Abstract
Knee osteoarthritis is a common chronic joint disease worldwide, representing a significant public health problem because of its impact on pain, functionality, and quality of life. Current treatment options, including pharmacological and physical therapies, aim to manage symptoms in the early and middle stages and delay surgical interventions. Platelet-rich plasma (PRP), an orthobiological treatment, has emerged as a promising treatment offering potential benefits, such as inflammation modulation, cartilage regeneration, and symptom relief. This review evaluates the role of PRP in the management of knee osteoarthritis by analyzing recent literature and consensus reports. The therapeutic effects of PRP are attributed to its bioactive components, including growth factors and cytokines, which promote tissue healing and regulate inflammatory processes. Clinical studies have demonstrated the efficacy of PRP for pain reduction and functional improvement, particularly in patients with mild-to-moderate knee osteoarthritis. However, variability in preparation protocols, dosage, and patient characteristic influence outcomes, highlighting the need for standardized protocols. Key factors such as centrifugation technique, activation method, and leukocyte concentration significantly affect the efficacy of PRP. Consensus reports have recommended PRP as an effective and safe option for the management of knee osteoarthritis, especially in the early and middle stages, and under certain conditions, has potential application in advanced cases. Although PRP shows promise as an innovative treatment, further high-quality, long-term studies are needed to optimize the protocol. This review highlights the efficacy of PRP among conservative treatments and its potential to improve outcomes in patients with knee osteoarthritis.
INTRODUCTION
Knee osteoarthritis is the most common chronic joint disease worldwide. It is an important public health problem that causes pain and loss of function, which negatively affects the quality of life of individuals (1). It is estimated that between 7.2% and 16.7% of individuals over 45 years of age in the US experience symptomatic knee osteoarthritis (2). According to global studies, the prevalence of knee osteoarthritis was reported to be 22.9% in individuals aged 40 years and older, with an incidence of 203 per 10,000 person-years (3). As a result of these data, it can be seen that the disease constitutes a significant and increasing burden worldwide.

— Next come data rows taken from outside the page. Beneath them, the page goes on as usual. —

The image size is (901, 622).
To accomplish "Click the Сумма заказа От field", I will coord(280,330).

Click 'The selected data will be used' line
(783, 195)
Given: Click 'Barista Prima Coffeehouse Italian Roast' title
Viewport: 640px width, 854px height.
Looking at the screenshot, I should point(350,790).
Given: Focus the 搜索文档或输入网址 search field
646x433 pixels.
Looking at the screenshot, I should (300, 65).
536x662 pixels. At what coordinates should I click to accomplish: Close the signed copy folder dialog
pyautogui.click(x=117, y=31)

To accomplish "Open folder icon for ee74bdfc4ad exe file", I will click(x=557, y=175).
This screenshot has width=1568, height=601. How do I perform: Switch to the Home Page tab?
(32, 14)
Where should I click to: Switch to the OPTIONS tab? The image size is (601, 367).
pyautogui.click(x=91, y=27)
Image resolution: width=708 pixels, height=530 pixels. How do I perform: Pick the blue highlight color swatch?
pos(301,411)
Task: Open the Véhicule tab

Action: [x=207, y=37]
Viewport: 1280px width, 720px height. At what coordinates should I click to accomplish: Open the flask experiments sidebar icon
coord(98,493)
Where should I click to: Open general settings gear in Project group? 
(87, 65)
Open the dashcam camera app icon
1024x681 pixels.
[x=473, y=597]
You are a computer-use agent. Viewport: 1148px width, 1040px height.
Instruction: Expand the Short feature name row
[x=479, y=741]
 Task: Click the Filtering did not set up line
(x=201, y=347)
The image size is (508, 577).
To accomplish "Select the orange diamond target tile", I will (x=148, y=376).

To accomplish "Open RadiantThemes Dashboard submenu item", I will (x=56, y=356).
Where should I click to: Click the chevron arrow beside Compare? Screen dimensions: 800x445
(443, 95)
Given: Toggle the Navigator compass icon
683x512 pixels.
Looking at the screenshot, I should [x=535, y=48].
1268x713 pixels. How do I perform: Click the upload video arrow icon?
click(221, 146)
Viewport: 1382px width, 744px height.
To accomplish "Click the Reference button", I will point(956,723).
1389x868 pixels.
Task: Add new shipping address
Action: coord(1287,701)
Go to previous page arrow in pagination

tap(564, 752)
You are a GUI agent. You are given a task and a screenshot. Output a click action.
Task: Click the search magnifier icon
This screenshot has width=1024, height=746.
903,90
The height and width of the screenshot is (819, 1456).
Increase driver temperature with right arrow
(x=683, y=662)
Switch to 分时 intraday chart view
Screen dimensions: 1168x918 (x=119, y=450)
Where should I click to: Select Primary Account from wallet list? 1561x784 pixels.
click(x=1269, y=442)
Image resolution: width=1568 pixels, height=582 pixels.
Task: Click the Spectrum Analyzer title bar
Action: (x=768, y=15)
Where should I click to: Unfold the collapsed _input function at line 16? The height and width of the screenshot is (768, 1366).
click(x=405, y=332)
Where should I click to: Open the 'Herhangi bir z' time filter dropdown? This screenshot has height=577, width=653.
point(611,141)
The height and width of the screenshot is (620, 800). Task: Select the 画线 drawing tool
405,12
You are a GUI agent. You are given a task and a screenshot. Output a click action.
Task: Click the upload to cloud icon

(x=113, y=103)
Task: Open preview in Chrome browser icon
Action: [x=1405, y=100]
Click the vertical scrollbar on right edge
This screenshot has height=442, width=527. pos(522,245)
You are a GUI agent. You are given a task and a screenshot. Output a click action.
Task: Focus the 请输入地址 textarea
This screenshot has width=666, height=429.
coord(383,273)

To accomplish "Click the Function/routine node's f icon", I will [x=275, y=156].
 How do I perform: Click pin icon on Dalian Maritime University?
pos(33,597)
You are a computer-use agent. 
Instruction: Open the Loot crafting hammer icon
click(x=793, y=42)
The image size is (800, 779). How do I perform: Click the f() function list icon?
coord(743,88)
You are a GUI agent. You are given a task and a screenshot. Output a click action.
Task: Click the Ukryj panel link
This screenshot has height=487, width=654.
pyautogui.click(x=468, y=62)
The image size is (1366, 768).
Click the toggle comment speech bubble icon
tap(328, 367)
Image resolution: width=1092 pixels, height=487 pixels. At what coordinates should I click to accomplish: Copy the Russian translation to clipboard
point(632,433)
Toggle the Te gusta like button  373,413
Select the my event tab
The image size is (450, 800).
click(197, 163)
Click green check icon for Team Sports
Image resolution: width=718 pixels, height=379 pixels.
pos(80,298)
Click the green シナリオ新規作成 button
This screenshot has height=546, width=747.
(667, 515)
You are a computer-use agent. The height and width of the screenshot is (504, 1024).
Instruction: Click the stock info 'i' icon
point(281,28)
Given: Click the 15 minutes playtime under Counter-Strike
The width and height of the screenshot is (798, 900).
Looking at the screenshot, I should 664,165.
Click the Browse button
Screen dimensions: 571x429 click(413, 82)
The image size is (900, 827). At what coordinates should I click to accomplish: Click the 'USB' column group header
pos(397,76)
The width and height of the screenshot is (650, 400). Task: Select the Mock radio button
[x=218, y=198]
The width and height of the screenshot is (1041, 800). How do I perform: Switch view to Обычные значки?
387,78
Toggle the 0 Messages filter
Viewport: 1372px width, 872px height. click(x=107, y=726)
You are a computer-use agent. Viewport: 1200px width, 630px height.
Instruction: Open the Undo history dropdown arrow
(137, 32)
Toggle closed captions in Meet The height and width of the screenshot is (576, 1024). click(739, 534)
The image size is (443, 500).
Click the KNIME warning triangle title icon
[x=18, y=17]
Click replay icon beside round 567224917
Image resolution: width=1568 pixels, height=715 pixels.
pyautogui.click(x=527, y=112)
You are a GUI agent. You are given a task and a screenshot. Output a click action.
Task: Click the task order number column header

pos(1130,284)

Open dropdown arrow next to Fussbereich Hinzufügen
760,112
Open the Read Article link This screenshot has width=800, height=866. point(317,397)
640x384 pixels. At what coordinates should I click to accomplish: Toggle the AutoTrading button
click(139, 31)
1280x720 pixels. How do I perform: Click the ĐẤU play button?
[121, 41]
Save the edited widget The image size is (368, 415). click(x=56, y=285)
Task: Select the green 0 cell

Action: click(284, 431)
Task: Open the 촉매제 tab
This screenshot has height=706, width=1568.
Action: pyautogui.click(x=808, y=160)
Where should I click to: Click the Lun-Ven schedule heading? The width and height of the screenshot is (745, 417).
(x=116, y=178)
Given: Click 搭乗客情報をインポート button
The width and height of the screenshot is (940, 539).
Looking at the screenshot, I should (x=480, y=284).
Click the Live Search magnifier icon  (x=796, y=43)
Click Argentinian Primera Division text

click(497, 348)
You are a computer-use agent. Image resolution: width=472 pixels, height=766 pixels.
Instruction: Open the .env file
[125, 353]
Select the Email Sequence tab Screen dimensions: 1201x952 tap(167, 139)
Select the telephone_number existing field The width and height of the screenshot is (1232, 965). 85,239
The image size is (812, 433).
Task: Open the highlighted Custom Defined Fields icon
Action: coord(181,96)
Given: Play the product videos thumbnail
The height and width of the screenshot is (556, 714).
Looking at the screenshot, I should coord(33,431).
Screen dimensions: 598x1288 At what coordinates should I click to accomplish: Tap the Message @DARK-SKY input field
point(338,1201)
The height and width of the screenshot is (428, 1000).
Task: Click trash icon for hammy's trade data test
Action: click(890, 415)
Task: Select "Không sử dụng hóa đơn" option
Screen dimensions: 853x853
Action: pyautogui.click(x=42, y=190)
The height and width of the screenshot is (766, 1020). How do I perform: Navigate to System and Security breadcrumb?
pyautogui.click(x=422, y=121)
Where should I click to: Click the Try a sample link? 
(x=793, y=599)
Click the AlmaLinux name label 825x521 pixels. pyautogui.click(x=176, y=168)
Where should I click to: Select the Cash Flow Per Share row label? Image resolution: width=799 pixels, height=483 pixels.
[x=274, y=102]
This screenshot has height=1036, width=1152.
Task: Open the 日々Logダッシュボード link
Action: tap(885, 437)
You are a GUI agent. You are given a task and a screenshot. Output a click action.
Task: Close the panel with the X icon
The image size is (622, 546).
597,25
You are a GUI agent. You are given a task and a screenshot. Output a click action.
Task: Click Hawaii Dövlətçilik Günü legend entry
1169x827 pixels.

Knee osteoarthritis is often managed in the late stages with knee arthroplasty, which requires a major surgical intervention and is associated with significant health costs (4). However, conventional treatment approaches, including pharmacological and physical therapies, are available to manage symptoms in the early and middle stages. These approaches also aim to delay surgical intervention. In this context, the need for innovative treatment approaches for knee osteoarthritis is increasing daily.
In recent years, orthobiologic therapies, particularly platelet-rich plasma (PRP), have attracted attention for their potential to alleviate symptoms, promote tissue healing, and even reverse pathological processes by slowing disease progression. Moreover, orthobiologic therapies are undoubtedly becoming an important player in the treatment of osteoarthritis of the knee as an alternative or complementary option to surgical interventions, with the goals of modulating inflammation, promoting cartilage repair, and improving patients’ quality of life.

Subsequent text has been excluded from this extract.